__GIVEN TASK__.
Format the records from the line with "Image resolution: width=1568 pixels, height=734" to the line with "Click the Record" as a numbered list, omitting any blank lines.

__INPUT MATERIAL__.

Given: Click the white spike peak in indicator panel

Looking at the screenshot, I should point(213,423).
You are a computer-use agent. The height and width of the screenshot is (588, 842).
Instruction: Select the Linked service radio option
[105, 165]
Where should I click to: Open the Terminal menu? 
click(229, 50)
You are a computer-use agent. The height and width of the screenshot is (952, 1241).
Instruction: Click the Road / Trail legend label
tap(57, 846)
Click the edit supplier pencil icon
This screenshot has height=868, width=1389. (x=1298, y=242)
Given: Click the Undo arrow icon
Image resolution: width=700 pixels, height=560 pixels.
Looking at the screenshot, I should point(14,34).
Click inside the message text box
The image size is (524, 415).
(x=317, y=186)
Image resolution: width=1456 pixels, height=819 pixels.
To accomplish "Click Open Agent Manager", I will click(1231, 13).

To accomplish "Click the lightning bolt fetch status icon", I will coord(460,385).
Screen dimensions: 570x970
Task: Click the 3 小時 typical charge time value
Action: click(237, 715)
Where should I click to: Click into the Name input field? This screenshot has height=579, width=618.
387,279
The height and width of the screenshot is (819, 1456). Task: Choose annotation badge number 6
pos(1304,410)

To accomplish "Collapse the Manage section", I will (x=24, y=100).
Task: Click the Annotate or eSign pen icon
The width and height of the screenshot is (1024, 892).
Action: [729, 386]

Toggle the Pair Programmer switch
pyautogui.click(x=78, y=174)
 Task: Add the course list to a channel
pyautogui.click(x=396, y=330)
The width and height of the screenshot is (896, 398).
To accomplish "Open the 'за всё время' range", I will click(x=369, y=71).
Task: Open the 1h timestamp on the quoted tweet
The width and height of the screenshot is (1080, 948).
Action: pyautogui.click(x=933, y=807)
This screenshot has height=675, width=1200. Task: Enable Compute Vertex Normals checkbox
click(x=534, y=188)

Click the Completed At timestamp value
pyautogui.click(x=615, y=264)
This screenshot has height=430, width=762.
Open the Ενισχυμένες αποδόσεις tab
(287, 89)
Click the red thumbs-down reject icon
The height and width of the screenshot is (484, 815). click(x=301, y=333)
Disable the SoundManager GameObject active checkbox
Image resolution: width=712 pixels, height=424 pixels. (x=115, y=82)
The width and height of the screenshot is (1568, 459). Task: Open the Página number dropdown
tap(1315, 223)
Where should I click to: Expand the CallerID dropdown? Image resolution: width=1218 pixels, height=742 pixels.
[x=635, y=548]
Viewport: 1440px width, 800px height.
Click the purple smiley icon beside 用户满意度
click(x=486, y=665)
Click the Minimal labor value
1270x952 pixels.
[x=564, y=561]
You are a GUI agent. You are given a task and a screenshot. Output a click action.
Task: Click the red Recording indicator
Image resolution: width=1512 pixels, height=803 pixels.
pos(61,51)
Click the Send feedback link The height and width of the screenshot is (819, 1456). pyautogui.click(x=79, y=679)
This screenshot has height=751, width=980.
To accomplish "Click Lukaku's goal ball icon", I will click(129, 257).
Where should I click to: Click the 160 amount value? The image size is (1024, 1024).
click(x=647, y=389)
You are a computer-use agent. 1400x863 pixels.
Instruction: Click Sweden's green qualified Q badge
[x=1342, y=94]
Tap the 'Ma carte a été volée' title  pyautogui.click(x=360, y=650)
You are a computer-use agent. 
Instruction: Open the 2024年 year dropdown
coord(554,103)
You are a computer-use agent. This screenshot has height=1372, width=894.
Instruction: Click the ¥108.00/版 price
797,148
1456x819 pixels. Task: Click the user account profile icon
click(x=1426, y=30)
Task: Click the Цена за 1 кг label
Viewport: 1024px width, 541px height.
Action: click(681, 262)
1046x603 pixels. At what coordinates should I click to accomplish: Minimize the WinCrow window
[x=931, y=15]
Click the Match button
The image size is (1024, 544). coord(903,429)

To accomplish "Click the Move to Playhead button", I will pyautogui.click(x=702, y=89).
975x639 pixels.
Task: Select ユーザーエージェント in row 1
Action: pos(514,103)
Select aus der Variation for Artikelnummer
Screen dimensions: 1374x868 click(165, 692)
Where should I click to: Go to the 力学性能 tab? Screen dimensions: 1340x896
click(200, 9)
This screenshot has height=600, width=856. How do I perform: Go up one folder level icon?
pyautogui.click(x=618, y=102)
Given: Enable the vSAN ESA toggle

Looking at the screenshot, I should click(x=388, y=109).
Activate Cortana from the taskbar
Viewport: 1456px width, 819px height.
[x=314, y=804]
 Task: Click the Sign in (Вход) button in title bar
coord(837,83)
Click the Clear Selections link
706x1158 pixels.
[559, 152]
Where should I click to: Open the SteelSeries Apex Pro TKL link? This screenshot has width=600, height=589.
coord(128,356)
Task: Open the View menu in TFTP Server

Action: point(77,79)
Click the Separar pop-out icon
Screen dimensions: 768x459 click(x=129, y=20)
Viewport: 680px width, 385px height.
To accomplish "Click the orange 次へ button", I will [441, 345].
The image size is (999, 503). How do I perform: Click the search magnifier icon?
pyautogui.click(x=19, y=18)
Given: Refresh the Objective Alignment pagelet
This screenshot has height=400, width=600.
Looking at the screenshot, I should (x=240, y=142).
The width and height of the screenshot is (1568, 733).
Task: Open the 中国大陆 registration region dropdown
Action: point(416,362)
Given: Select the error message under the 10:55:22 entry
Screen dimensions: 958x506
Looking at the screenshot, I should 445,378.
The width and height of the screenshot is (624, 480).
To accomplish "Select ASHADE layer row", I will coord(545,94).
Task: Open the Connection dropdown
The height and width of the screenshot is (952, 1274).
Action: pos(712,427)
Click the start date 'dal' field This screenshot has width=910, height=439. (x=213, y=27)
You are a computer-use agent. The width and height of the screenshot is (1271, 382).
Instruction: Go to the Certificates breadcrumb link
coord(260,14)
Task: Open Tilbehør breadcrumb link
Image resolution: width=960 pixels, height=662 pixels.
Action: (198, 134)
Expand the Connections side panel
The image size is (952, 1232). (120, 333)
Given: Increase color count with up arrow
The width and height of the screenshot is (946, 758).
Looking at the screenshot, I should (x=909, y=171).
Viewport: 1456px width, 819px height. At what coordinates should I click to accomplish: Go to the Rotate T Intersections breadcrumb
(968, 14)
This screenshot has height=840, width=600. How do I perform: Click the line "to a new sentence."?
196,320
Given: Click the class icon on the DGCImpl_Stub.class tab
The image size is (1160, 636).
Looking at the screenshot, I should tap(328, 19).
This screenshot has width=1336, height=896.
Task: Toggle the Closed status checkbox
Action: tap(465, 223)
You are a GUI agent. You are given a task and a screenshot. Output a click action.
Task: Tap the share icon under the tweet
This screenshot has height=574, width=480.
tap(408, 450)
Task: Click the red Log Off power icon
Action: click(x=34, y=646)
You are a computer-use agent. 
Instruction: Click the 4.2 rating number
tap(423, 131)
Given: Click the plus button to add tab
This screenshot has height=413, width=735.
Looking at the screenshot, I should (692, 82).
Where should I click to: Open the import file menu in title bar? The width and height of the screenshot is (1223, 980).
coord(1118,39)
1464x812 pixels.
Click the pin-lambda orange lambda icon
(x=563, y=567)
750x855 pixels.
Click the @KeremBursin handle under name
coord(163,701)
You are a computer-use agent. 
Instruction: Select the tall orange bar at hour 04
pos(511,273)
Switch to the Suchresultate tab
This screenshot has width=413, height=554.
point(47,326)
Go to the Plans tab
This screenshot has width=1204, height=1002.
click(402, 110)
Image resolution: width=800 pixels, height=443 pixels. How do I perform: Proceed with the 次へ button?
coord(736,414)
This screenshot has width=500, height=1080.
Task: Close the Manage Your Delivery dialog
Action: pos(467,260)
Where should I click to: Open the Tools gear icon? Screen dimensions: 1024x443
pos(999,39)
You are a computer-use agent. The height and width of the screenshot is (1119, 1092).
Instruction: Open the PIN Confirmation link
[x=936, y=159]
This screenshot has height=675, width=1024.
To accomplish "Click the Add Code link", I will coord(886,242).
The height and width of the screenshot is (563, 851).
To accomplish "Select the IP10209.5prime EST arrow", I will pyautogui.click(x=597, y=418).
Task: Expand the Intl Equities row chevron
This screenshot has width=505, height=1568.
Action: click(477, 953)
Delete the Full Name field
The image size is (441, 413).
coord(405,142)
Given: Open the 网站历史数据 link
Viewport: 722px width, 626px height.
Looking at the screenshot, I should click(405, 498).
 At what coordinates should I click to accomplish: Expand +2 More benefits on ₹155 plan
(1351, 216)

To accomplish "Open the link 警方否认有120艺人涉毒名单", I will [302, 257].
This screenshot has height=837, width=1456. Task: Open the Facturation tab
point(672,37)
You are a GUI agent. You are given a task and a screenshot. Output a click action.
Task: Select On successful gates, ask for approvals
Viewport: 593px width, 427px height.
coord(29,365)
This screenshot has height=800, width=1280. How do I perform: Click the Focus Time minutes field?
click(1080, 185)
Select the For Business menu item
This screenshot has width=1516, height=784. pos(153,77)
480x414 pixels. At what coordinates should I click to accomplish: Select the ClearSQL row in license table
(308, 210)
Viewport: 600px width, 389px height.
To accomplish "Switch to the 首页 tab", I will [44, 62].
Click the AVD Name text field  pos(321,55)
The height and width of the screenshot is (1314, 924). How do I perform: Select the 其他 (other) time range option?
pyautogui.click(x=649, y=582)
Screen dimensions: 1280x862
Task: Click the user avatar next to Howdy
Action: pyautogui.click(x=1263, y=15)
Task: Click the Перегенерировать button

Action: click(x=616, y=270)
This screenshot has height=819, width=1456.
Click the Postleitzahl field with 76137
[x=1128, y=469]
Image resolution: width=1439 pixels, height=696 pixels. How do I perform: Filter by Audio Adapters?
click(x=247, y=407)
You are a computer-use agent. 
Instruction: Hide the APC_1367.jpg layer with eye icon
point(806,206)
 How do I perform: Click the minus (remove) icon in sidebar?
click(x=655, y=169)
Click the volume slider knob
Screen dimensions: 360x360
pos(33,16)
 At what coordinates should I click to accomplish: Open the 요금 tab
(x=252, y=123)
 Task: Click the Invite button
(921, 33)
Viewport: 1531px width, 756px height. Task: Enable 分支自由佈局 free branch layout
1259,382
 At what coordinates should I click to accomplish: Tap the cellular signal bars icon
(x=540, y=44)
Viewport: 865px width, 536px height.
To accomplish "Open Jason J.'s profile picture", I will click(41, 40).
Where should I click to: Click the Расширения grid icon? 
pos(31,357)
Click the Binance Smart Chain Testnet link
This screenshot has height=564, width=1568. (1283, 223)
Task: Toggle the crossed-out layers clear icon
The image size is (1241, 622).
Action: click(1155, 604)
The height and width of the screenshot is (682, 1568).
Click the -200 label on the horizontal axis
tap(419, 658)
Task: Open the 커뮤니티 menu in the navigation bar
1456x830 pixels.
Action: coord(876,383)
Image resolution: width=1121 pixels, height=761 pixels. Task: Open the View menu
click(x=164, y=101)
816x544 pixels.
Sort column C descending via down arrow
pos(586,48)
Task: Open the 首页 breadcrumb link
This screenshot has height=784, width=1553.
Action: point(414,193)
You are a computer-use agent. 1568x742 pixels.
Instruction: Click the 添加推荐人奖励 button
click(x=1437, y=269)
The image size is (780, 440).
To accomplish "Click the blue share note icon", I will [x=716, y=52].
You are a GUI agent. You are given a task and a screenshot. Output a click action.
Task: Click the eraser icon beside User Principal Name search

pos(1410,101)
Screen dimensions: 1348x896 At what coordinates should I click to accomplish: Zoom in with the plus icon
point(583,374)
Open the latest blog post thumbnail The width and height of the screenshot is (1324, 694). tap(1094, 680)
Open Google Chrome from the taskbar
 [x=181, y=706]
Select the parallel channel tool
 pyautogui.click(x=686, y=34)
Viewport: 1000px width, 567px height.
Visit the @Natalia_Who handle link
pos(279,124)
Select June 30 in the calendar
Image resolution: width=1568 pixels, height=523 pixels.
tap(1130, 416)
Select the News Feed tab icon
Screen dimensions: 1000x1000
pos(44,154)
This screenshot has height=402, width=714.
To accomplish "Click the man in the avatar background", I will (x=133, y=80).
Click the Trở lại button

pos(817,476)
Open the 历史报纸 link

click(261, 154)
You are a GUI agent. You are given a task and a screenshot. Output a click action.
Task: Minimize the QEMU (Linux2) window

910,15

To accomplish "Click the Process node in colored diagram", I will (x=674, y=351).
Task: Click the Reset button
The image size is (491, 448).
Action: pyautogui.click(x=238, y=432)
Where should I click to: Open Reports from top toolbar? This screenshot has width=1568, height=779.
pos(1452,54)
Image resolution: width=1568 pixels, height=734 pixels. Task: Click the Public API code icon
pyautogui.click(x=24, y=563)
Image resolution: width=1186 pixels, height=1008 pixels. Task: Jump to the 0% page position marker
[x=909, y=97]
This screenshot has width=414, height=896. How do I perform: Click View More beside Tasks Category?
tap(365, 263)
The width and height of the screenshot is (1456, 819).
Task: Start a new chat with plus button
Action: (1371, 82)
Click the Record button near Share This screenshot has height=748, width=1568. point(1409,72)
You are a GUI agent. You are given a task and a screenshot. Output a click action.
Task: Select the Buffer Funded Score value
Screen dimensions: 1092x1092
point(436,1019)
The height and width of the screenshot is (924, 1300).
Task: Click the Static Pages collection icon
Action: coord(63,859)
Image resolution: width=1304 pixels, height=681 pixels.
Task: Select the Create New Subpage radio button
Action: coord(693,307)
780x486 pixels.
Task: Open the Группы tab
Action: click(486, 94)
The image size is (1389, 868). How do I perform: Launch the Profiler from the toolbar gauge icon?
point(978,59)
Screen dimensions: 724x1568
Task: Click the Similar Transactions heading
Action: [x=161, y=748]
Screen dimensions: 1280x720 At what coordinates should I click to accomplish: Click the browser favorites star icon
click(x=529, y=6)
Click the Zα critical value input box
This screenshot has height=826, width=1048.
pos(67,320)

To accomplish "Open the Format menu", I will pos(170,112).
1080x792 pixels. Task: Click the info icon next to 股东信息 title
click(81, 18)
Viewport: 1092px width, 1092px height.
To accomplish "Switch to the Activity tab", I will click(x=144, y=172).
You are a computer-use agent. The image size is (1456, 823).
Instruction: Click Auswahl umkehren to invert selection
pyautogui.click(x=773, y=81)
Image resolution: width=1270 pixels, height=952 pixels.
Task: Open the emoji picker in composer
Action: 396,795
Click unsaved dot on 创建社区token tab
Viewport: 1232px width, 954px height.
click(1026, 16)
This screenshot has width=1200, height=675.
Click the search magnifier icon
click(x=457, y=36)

__EXERCISE ANSWER__.
1. Image resolution: width=1568 pixels, height=734 pixels. Task: Click the Public API code icon
2. pyautogui.click(x=24, y=563)
3. Image resolution: width=1186 pixels, height=1008 pixels. Task: Jump to the 0% page position marker
4. [x=909, y=97]
5. This screenshot has width=414, height=896. How do I perform: Click View More beside Tasks Category?
6. tap(365, 263)
7. The width and height of the screenshot is (1456, 819).
8. Task: Start a new chat with plus button
9. Action: (1371, 82)
10. Click the Record button near Share This screenshot has height=748, width=1568. point(1409,72)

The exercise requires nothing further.